### Task item
Where the listing below has a line with "The height and", write out exactly that line and every line after it, stopping after the line with "Open the IF Noise Reduction tab".

### Data for review
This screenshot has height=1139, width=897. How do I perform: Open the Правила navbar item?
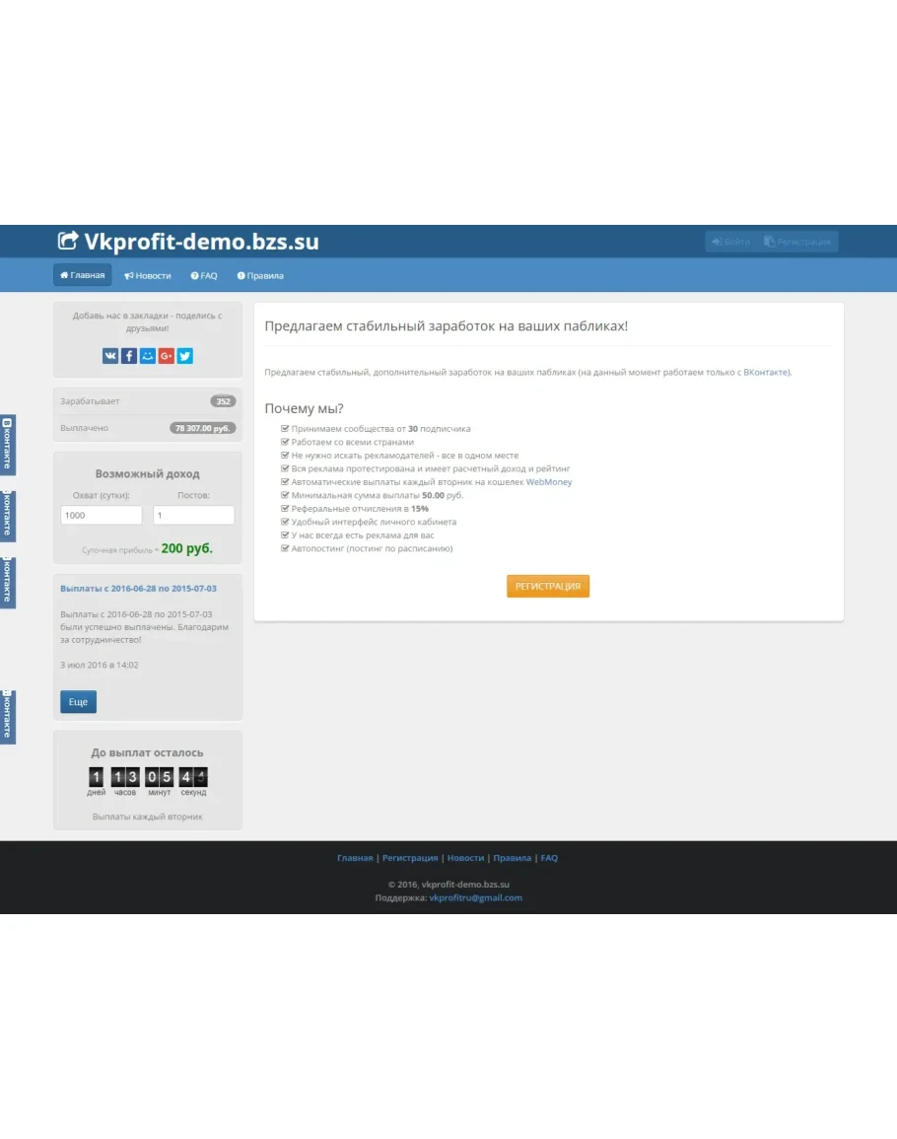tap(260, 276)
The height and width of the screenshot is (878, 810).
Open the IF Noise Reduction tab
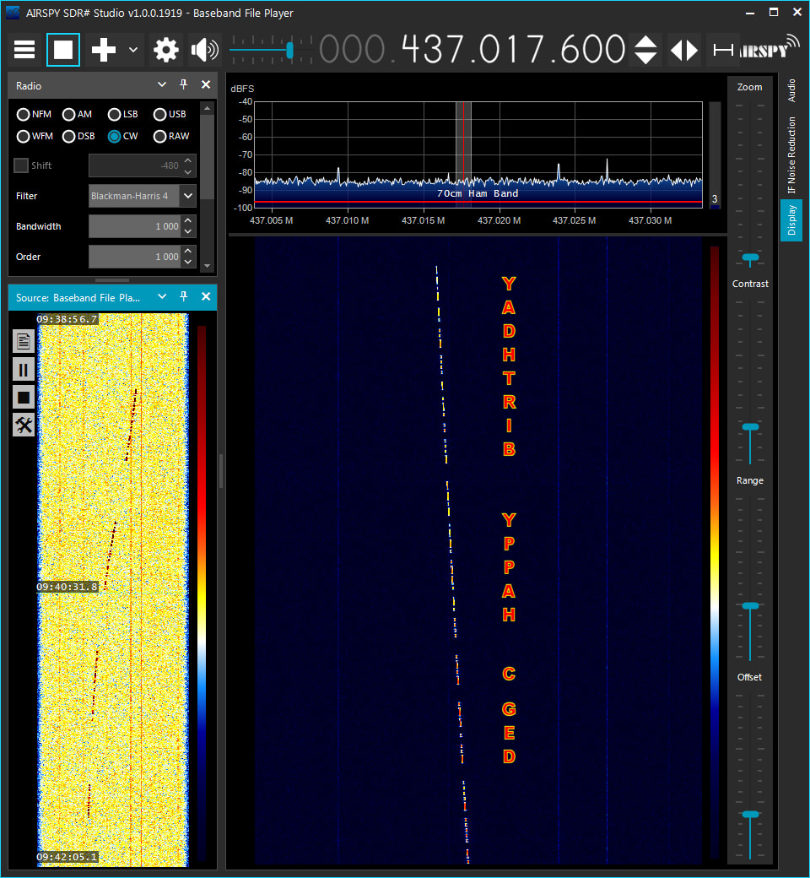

---

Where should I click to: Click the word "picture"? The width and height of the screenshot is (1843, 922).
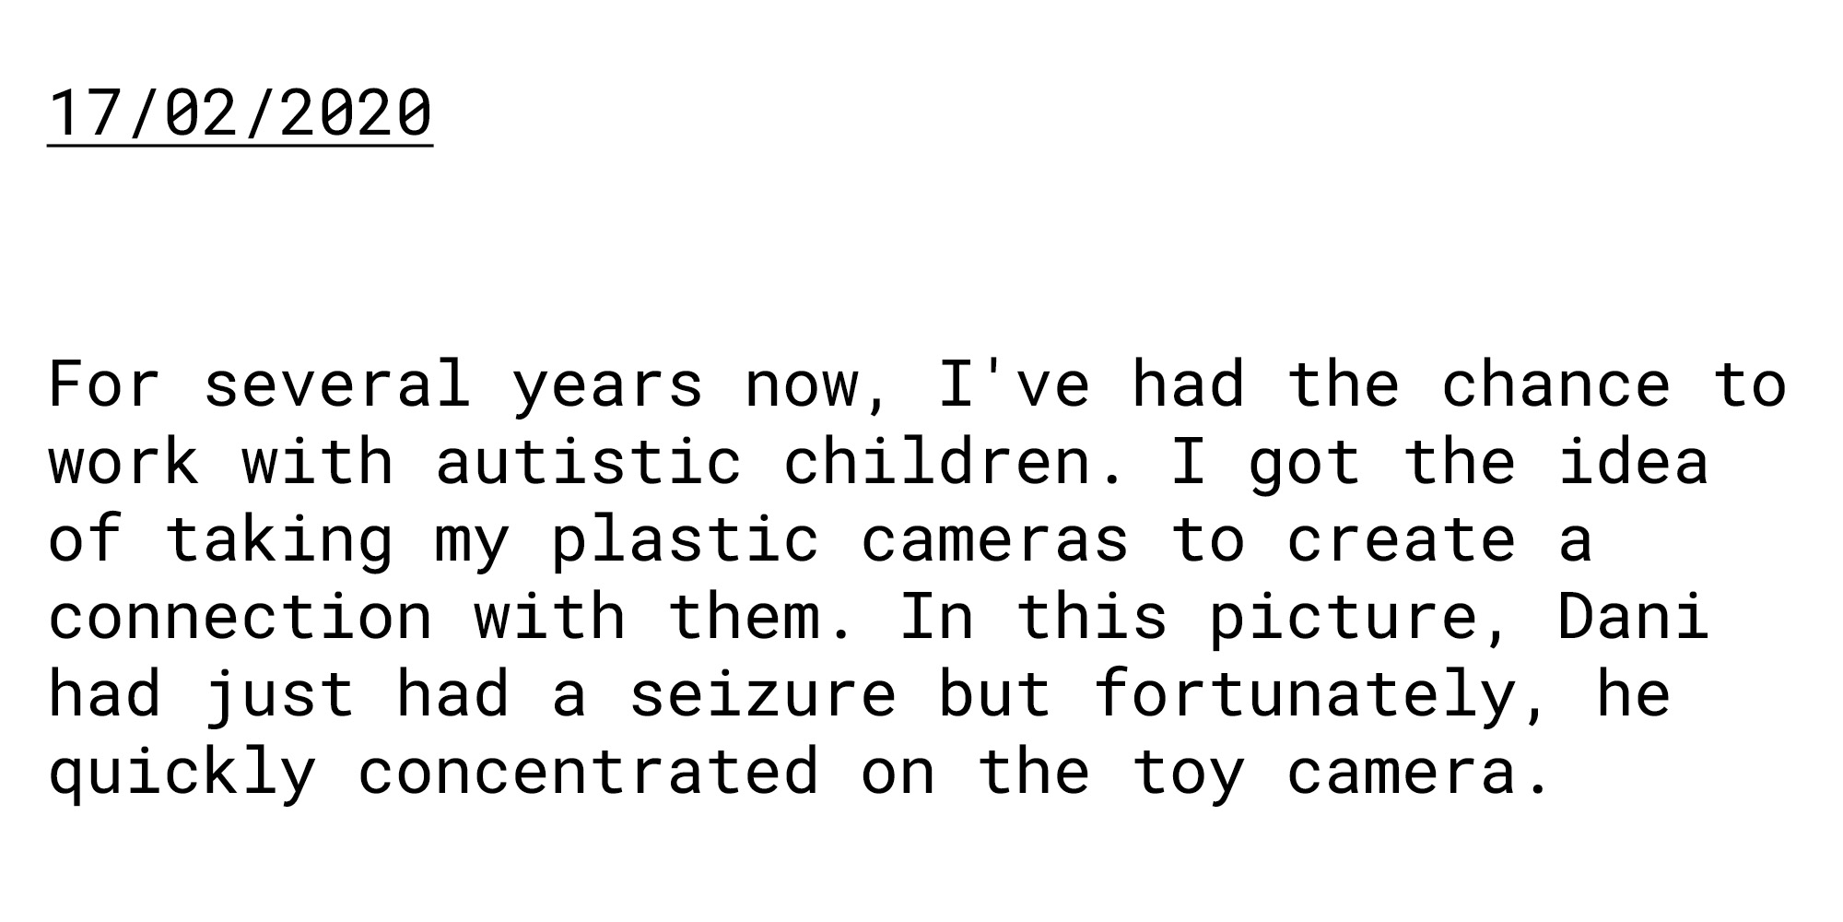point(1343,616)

--

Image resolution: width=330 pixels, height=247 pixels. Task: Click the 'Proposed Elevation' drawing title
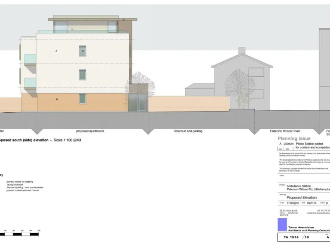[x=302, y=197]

### Task result
The height and width of the screenshot is (878, 810).
Open the IF Noise Reduction tab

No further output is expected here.